Doğa düşmanı 5 madde
OVP’de madencilikle ilgili yer alan 5 madde şöyle; Tüm tabii kaynak yönetim sistemlerinin birbiriyle uyumlu, tek elden yönetilmesi için gerekli düzenlemeler yapılacak. Madenler, uluslararası standartlarda aranarak ekonomiye kazandırılıp, sürdürülebilir madencilik politikaları yaygınlaştırılacak. Stratejik ve kritik minerallerin arama, üretim ve zenginleştirme çalışmaları artırılacak. Maden arama faaliyetleri mevzuatta kamu yararına faaliyet olarak tanımlanacak ve yatırım güvencesini artıracak yeni bir temel düzenleme hazırlanacak. Yerli kömür ve temiz kömür teknolojilerinin geliştirilmesi ile ekonomik değeri yüksek ürünler için Ar-Ge yapılacak.
Kamu yararı’ kararı alınamaz
İstanbul Üniversitesi Cerrahpaşa Orman Fakültesi Toprak İlmi ve Ekoloji Anabilim Dalı’ndan Prof. Dr. Doğanay Tolunay DW Türkçe’ye yaptığı açıklamada, “Madencilik faaliyetinin kamu yararı olduğu kararı, özel kişilere ait taşınmazların kamulaştırılması için gerekli. Mevcut şartlarda tarım alanlarında maden arama çalışmalarında kamu yararı kararı alınamadığı için bir kamulaştırma ve maden araması yapılamıyor” derken, maden şirketlerinin faaliyetlerine dikkat çekerek, “Kendi açılarından sorun olan bu durumun giderilmesi adına mevzuatın değiştirilmesi için Cumhurbaşkanlığı nezdinde girişimlerde bulunuldukları ve bunda başarılı oldukları anlaşılıyor” dedi.

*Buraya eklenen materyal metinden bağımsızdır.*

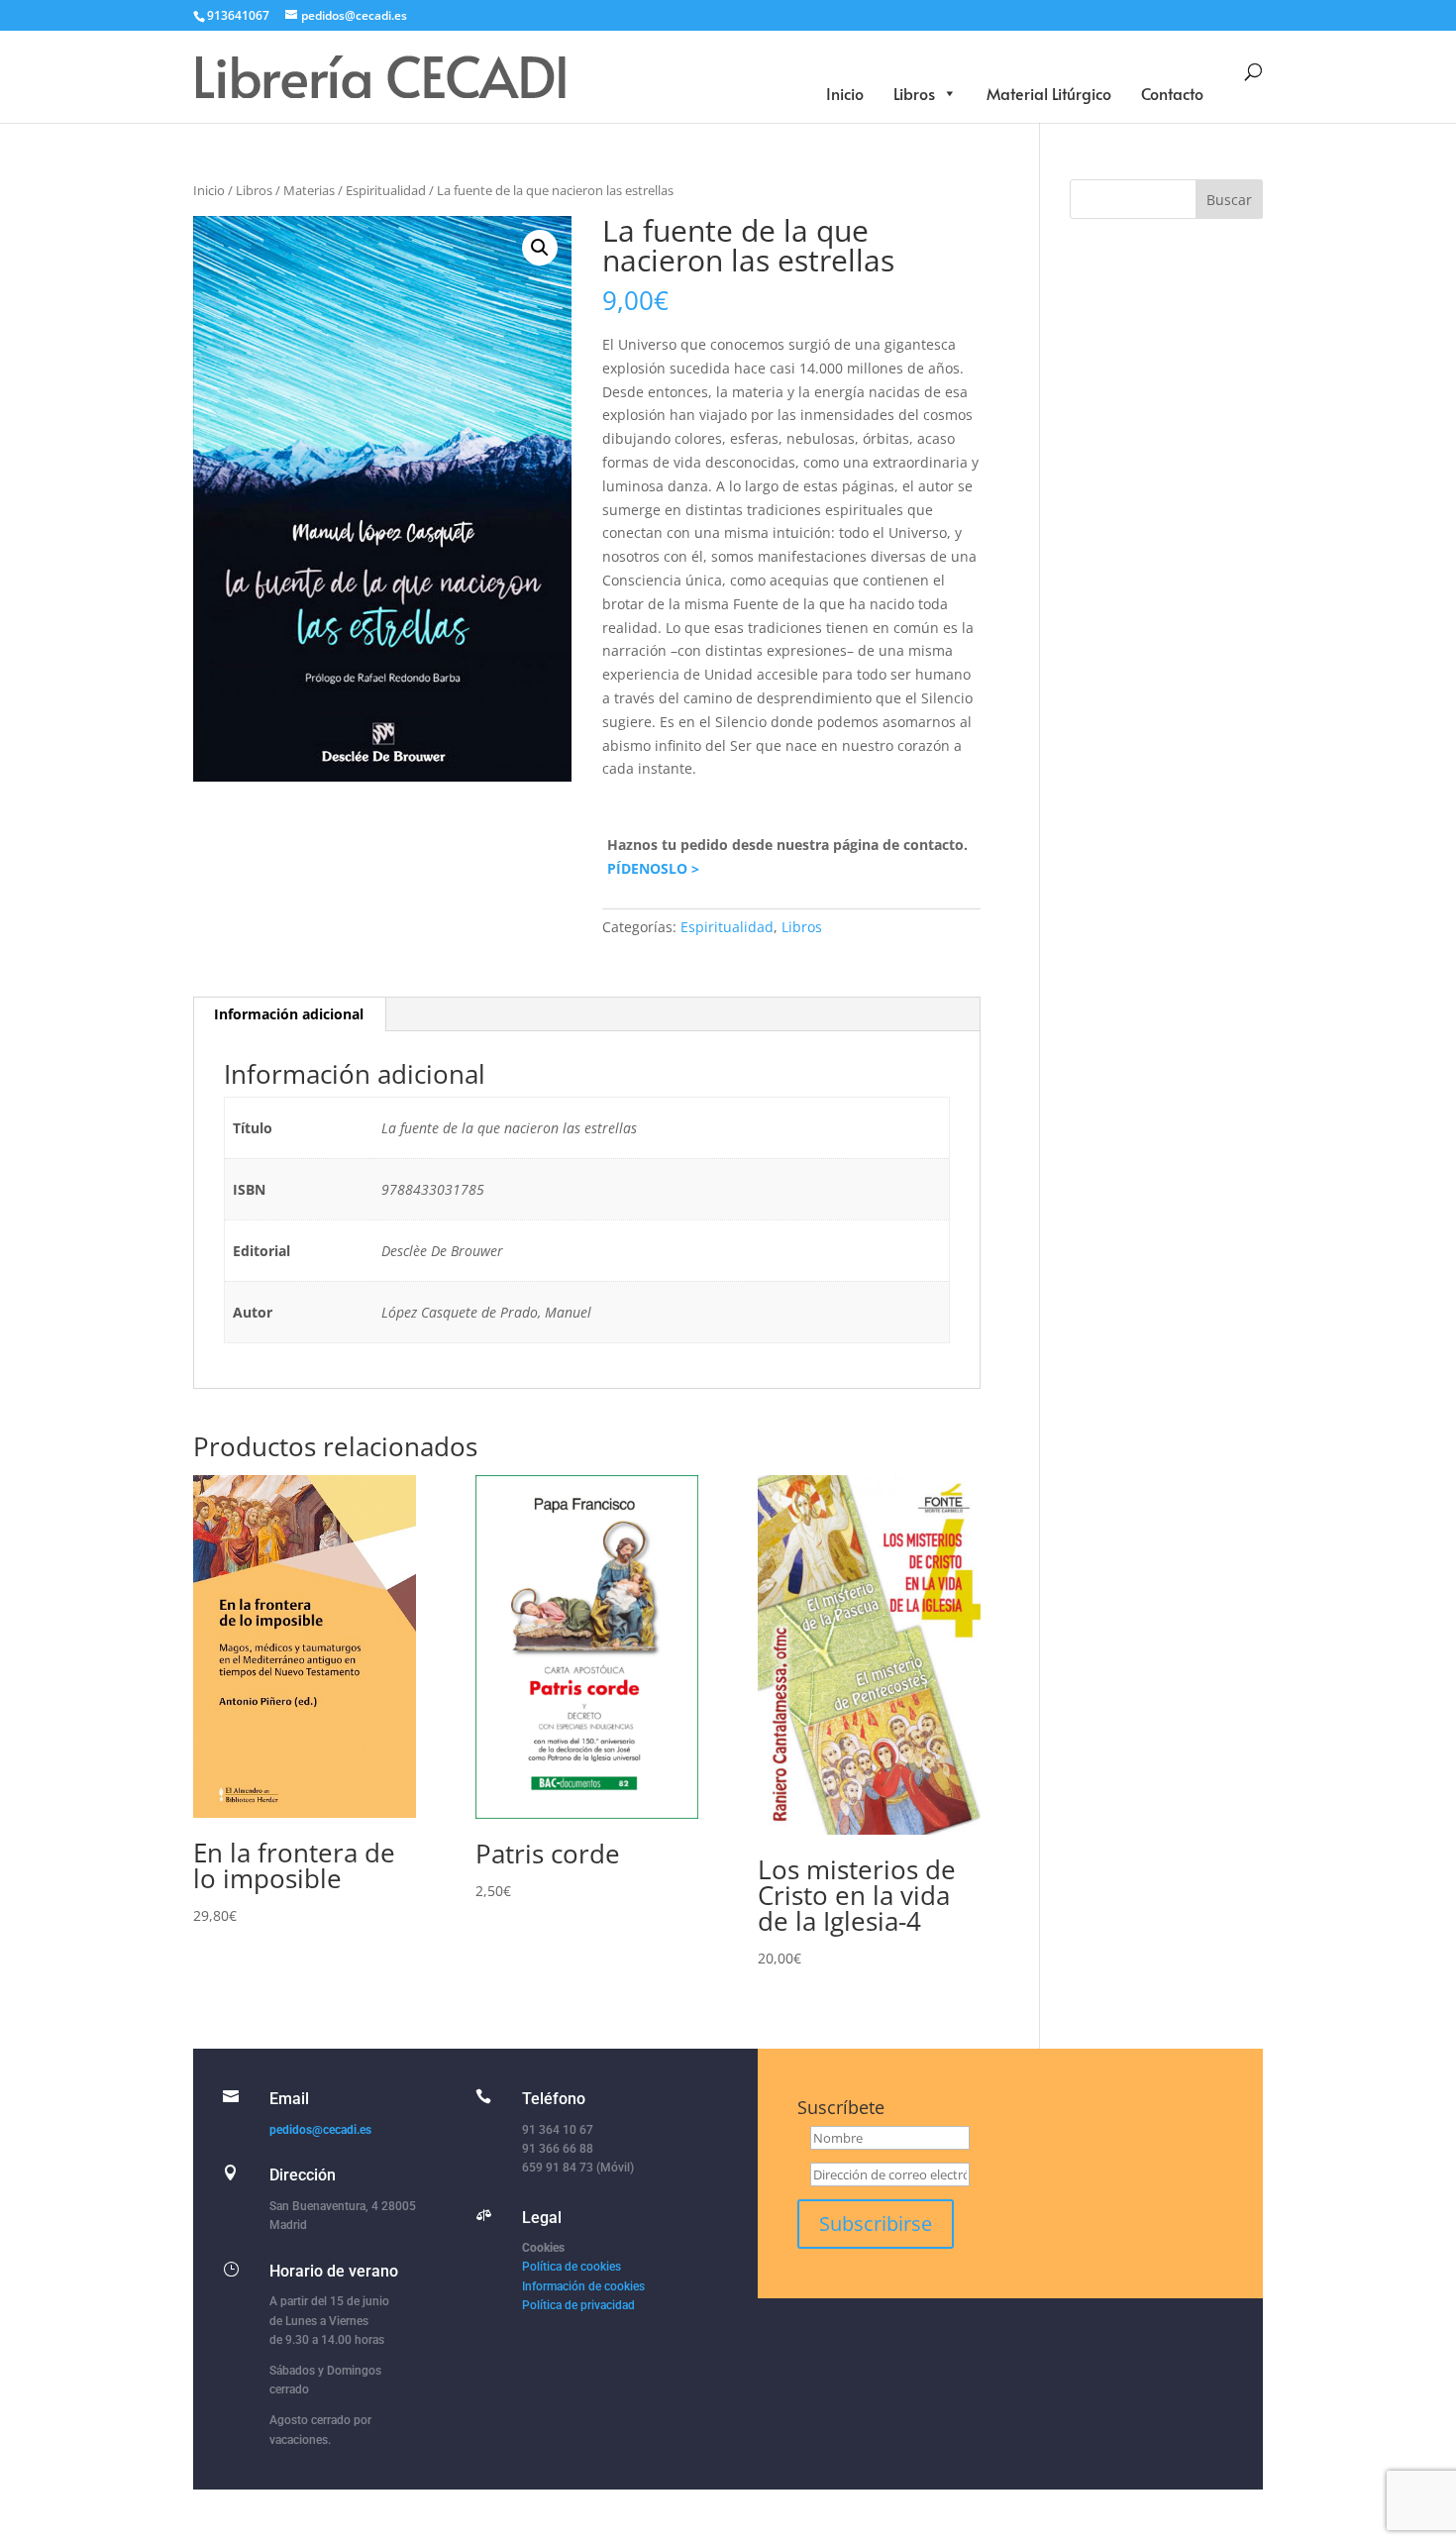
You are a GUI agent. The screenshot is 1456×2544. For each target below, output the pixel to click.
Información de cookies (583, 2286)
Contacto (1172, 93)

75 yılda 1186, 15 yılda 386 bin
Akbelen’de ağaç kesimine karşı direnen yurttaşların avukatı olan İsmail Hakkı Atal, “Türkiye’de madencilik sektöründe kamu yararı arkasına saklanan menfaat, maden şirketlerinin ticari kazancı. Devlet de çıkartmıyor bu madenleri. Şirketler alıyorlar, çıkartıyorlar, ülkenin tarımını, toprağını, havasını, suyunu zehirleyip gidiyorlar” dedi. İsmail Hakkı Atal, 1923’ten 2002 yılına dek geçen 80 yılda Türkiye genelinde toplam 1186 maden ruhsatı verilirken, Maden ve Petrol İşleri Genel Müdürlüğü’nün verilerine göre 2008-2023 arasındaki son 15 yılda ruhsat sayısının 386 bine çıktığını belirtti.